Rolls-Royce and its partners have demonstrated that hydrogen can be combusted at conditions simulating maximum take-off thrust in aircraft engines.
Rolls-Royce collaborated with easyJet, Loughborough University in the UK, and the German Aerospace Centre Deutsches Zentrum für Luft-und Raumfahrt (DLR) for the project.
Rolls-Royce and easyJet are working on developing a hydrogen combustion engine technology capable of powering various aircraft, including those in the narrow-body market segment, with a target timeline set for the mid-2030s.
The key breakthrough in this achievement was the development of advanced fuel spray nozzles, designed to control the combustion process effectively. This was no small feat, as hydrogen burns significantly hotter and faster than conventional aviation fuels like kerosene. The newly designed nozzles utilize a progressive mixing system that blends air with hydrogen to manage the fuel's reactivity.
The testing process involved initial assessments of individual nozzles at intermediate pressure at Loughborough University's facilities and at DLR Cologne, culminating in final full-pressure combustor tests conducted at DLR Cologne.
Notably, last year, easyJet and Rolls-Royce achieved another world-first by operating a modern aero engine, the AE2100, using green hydrogen at Boscombe Down in the UK.
The technologies tested at Loughborough and DLR will be integrated with lessons learned from the Boscombe Down tests as Rolls-Royce and easyJet gear up for the next phase: a full gas hydrogen ground test on a Pearl engine. This will pave the way for a subsequent full ground test on a Pearl engine using liquid hydrogen, with the ambition of taking this technology to flight.

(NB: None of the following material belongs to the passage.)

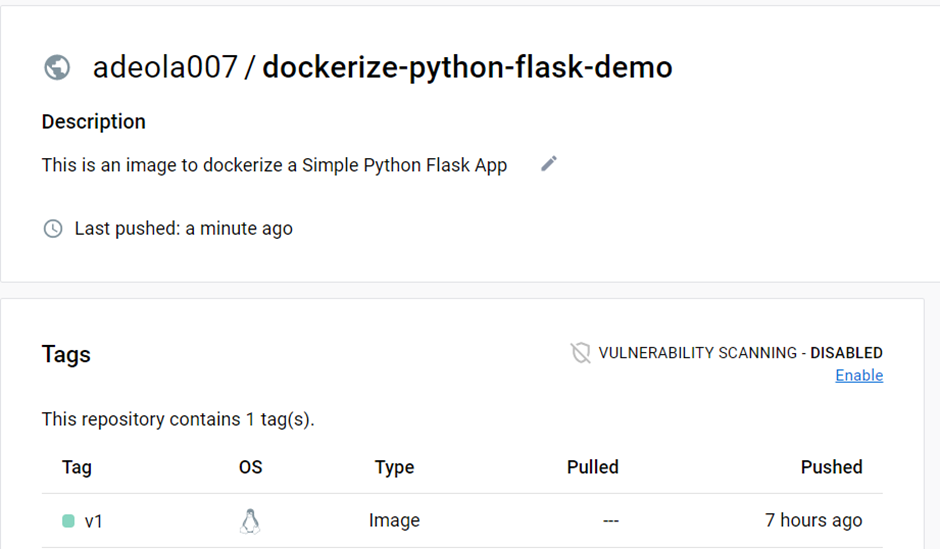Click the vulnerability scanning shield icon
Viewport: 940px width, 549px height.
pyautogui.click(x=580, y=352)
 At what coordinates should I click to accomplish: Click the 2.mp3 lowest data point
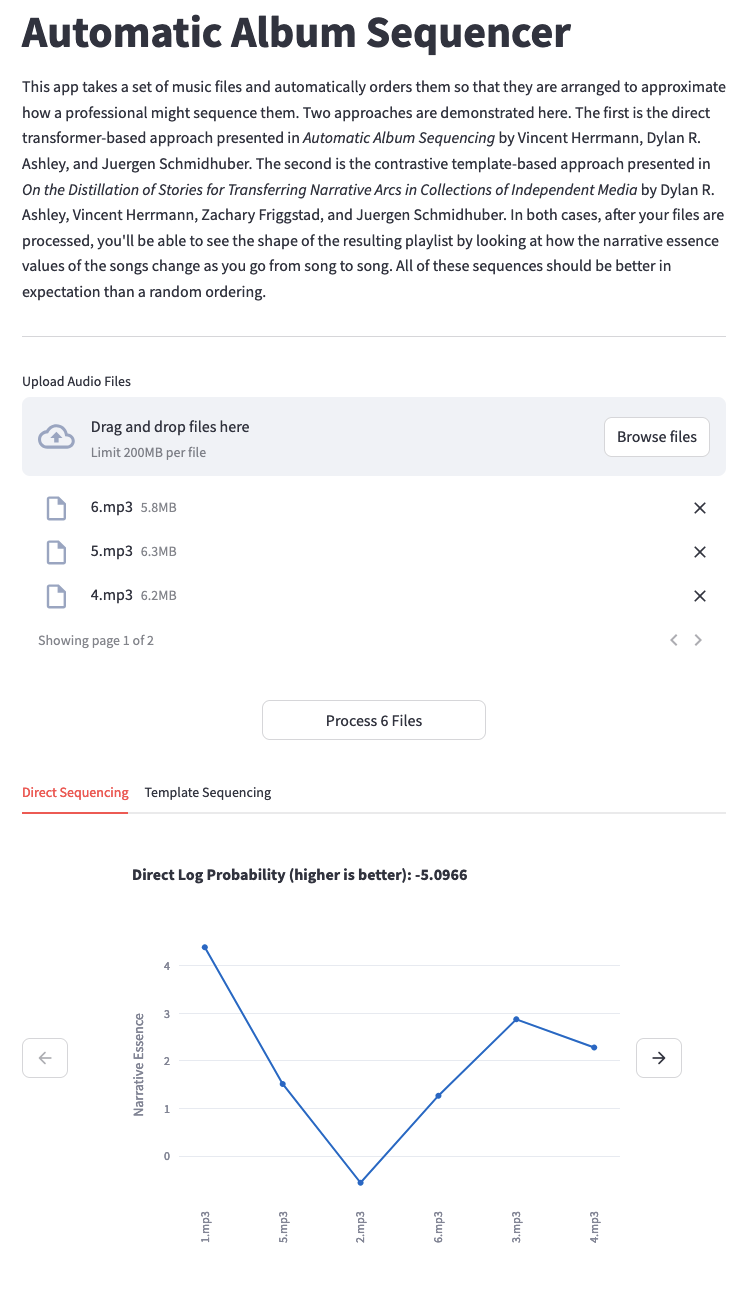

Rolls-Royce's hydrogen research is supported by various programs, including the UK's Aerospace Technology Institute HyEST program, Germany's LUFO 6 WOTAN program, and the European Union's Clean Aviation CAVENDISH program. Loughborough University is a partner in HyEST and CAVENDISH, and DLR is a partner in WOTAN and CAVENDISH. easyJet has made investments to drive the development of hydrogen combustion engine technology for narrow-body aircraft.